Entro
en Las hojas verdes, de Juan Ramón Jiménez, una obra que está fechada en
1909 y que nos invita a olvidarnos del mundo real para caminar por un espacio
de jardines, ríos de cristal, lunas resplandecientes y amores anhelados.
Aconsejo vivamente que el libro se lea despacio y en voz alta: yo lo he hecho
así y juzgo que se impregna uno mejor de las sonoridades juanrramonianas. Es un
volumen muy breve, donde llaman la atención los encabalgamientos léxicos que el
autor asperja por la obra, los cuales imprimen a los poemas una saltarina
musicalidad (“Luna blanca, pon / le el rosal abierto / de tu compasión!”).
Unida a esa condición juguetona se encuentra también la zigzagueante polimetría
que el poeta de Moguer maneja, para imprimir a sus versos un ritmo marcadísimo.
En
sus páginas nos explica que se encuentra solo, sin un amor que enjoye su vida
(véase, por ejemplo, el poema VI, titulado “Pastoral romántica”), pero que
sigue buscando a esa persona especial, única, que “me ayude a subir la colina”.

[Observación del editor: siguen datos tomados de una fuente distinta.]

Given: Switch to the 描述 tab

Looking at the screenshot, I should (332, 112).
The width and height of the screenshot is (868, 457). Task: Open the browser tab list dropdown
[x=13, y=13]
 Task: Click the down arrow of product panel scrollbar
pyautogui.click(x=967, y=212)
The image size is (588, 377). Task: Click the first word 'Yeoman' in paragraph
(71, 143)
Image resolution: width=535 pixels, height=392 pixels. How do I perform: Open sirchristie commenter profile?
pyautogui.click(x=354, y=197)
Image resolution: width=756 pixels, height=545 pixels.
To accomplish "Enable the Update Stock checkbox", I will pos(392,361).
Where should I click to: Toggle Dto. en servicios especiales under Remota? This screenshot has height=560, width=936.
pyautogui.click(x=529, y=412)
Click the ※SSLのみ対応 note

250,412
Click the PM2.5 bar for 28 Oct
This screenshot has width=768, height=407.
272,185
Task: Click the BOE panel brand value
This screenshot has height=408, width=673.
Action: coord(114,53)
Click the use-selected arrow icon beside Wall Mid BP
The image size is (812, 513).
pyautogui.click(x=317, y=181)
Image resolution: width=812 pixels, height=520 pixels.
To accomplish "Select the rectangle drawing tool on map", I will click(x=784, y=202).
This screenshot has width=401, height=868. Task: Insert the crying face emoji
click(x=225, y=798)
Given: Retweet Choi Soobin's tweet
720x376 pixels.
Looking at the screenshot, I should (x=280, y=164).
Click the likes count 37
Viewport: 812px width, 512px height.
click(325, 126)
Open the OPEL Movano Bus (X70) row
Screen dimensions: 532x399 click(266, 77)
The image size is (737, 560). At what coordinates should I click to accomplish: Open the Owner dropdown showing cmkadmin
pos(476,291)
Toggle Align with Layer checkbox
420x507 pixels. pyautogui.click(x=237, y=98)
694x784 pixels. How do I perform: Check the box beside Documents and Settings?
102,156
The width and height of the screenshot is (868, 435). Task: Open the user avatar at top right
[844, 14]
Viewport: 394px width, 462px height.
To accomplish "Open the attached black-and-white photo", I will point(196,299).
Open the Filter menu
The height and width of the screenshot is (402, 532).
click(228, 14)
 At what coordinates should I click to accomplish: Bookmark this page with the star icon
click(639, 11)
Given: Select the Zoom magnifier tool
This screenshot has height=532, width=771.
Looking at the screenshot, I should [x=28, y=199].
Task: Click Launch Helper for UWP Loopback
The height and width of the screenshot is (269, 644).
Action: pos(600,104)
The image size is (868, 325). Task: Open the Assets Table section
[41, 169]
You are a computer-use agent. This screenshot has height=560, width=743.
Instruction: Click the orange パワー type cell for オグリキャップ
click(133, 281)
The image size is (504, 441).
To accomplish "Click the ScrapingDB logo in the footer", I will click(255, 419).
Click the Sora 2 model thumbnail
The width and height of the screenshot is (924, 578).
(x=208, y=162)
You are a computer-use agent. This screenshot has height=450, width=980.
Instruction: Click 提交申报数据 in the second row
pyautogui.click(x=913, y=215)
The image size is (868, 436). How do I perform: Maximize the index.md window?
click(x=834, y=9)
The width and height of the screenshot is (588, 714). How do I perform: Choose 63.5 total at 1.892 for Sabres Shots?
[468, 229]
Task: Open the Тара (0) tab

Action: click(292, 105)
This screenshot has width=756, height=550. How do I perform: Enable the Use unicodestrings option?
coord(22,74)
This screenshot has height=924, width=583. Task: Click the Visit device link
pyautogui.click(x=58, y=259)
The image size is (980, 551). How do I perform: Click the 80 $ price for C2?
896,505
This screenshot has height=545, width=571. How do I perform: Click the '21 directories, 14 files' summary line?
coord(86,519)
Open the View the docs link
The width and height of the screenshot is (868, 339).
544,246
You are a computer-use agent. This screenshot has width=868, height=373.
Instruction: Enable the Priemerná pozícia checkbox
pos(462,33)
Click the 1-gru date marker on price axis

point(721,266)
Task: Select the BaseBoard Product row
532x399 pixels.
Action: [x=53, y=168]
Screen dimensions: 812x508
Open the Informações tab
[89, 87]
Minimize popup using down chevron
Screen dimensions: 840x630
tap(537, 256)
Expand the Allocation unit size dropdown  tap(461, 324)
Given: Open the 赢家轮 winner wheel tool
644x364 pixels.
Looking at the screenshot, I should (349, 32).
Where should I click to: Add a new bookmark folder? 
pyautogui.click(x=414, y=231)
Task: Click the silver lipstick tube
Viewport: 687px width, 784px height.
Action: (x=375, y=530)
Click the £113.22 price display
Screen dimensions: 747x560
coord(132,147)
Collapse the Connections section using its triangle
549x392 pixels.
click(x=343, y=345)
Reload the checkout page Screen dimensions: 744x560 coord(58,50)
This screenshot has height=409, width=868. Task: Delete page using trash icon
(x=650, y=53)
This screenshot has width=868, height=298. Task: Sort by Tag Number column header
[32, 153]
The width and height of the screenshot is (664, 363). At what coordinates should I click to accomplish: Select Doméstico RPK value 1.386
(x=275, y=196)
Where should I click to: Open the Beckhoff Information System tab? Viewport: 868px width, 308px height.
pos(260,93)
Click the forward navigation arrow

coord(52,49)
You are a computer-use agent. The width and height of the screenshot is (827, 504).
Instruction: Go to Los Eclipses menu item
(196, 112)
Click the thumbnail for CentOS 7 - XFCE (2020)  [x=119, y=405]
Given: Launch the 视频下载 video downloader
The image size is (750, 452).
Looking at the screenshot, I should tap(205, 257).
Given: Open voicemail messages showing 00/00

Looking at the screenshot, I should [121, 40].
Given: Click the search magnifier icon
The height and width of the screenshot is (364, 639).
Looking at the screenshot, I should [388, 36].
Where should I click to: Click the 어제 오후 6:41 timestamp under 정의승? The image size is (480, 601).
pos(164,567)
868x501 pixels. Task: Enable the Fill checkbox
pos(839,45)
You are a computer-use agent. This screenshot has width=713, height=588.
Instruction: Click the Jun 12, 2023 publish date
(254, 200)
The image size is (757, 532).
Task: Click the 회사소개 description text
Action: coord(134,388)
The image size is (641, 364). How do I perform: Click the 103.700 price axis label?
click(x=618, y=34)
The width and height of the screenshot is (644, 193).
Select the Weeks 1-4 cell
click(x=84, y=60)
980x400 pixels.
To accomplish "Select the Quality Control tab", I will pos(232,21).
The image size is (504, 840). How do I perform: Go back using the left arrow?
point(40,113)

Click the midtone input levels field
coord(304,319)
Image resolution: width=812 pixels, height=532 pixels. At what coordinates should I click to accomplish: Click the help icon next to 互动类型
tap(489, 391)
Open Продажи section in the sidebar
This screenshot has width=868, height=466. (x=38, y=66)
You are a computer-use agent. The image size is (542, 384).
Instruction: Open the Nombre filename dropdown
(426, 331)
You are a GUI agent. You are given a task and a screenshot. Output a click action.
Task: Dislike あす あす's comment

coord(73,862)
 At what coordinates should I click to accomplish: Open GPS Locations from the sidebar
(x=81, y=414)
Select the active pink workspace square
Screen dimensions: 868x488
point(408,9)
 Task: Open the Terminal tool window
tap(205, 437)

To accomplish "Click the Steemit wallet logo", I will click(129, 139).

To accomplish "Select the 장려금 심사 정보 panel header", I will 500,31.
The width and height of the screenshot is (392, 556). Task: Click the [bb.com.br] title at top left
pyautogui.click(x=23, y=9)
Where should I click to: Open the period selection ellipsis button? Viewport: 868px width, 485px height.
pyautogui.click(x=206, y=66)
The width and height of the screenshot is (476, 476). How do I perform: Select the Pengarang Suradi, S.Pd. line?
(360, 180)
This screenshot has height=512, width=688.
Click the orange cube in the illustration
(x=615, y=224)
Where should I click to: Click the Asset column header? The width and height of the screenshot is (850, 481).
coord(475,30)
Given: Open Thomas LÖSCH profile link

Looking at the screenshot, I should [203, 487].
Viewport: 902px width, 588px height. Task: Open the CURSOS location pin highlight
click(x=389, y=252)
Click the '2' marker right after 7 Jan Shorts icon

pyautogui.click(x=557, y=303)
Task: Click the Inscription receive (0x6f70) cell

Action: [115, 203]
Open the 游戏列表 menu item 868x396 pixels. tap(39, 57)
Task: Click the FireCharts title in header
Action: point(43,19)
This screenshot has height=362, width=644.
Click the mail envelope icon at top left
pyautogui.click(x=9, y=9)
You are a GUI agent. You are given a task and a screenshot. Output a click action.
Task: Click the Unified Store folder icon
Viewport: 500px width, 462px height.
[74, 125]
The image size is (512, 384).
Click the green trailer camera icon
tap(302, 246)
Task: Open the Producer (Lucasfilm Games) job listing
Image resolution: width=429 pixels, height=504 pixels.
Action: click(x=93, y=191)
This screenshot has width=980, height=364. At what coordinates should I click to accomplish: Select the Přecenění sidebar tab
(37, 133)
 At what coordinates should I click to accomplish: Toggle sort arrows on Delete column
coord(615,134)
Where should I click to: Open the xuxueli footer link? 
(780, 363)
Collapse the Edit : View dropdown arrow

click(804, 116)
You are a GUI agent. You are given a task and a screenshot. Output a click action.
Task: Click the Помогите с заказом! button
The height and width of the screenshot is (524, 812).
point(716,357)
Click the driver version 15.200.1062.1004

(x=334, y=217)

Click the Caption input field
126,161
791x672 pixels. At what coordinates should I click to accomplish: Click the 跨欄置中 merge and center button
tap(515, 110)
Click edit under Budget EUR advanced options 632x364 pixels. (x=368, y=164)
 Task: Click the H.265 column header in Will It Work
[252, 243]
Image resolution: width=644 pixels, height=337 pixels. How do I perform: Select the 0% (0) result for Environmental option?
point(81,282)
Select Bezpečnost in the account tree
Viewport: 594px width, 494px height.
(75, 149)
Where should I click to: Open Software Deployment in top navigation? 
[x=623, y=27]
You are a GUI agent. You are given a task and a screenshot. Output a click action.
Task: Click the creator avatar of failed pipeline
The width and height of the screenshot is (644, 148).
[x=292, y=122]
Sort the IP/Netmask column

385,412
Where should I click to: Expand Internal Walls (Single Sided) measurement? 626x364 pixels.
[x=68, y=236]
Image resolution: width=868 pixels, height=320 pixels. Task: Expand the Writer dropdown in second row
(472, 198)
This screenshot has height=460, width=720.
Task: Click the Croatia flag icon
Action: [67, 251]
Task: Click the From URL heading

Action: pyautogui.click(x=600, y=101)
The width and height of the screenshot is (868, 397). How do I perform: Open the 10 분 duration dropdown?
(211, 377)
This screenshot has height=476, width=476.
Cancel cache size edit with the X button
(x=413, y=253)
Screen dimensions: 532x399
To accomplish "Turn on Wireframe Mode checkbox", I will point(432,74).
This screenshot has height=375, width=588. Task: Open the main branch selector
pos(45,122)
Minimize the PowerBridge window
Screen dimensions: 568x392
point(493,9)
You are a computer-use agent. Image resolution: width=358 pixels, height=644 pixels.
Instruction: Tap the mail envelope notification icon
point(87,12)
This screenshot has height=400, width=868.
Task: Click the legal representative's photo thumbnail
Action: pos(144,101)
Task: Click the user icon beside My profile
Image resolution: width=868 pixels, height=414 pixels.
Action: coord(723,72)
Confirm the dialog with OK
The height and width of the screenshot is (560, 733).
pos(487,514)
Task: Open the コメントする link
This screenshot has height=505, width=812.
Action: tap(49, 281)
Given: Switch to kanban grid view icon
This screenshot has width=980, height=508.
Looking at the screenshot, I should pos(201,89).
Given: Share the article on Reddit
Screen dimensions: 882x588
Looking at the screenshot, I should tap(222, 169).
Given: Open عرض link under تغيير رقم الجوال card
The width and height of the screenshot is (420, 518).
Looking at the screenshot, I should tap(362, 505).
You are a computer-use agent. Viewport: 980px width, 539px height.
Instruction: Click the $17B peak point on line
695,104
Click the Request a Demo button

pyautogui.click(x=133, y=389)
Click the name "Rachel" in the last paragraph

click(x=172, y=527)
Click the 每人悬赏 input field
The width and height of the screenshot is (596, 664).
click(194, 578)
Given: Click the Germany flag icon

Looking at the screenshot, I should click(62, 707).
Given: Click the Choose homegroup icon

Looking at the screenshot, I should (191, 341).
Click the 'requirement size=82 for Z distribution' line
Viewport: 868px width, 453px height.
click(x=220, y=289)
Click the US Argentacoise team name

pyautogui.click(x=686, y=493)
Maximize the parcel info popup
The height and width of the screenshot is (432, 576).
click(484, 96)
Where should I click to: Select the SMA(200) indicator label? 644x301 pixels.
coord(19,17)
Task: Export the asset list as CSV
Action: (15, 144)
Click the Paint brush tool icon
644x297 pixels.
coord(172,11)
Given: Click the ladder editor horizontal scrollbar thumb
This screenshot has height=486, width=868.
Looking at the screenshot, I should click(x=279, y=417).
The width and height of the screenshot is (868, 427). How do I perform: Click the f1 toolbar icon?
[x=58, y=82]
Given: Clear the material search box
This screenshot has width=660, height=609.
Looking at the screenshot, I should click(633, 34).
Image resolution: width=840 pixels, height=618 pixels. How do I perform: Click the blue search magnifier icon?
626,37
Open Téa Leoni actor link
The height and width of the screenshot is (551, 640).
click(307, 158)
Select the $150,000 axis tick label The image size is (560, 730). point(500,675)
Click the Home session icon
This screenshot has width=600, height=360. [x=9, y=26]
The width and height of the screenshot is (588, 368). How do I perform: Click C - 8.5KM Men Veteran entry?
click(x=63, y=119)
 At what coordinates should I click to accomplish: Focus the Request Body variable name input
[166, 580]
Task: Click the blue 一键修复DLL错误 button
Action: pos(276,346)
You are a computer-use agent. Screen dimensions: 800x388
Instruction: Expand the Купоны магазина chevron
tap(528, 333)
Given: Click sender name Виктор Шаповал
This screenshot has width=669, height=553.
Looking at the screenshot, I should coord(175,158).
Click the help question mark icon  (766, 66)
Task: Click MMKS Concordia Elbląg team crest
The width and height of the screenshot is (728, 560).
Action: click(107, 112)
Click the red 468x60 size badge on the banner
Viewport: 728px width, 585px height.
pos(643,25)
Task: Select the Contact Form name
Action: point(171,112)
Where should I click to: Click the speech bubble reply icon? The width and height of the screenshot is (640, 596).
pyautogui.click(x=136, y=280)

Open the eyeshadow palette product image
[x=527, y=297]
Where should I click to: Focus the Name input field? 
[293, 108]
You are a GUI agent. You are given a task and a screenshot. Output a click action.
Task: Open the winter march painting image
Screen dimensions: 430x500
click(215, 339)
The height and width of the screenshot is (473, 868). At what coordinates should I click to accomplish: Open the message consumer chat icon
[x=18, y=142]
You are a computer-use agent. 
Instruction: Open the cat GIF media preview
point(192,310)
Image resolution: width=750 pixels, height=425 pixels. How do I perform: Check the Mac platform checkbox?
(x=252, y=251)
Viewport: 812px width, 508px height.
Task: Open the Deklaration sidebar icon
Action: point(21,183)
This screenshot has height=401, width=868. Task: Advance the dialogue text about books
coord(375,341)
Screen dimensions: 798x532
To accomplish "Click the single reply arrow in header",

Apenas le faltaban cuatro años para conocer a la persona que mejor lo entendió
y lo acompañó, Zenobia Camprubí. Y nos sorprende también (es otro de los
grandes hallazgos del volumen) con formulaciones sencillísimas para problemas
hondos (“Qué pondrá fin a esta melancolía / de un día y otro día y otro día?”).
Un libro delicado, de transición, que se lee todavía con placer.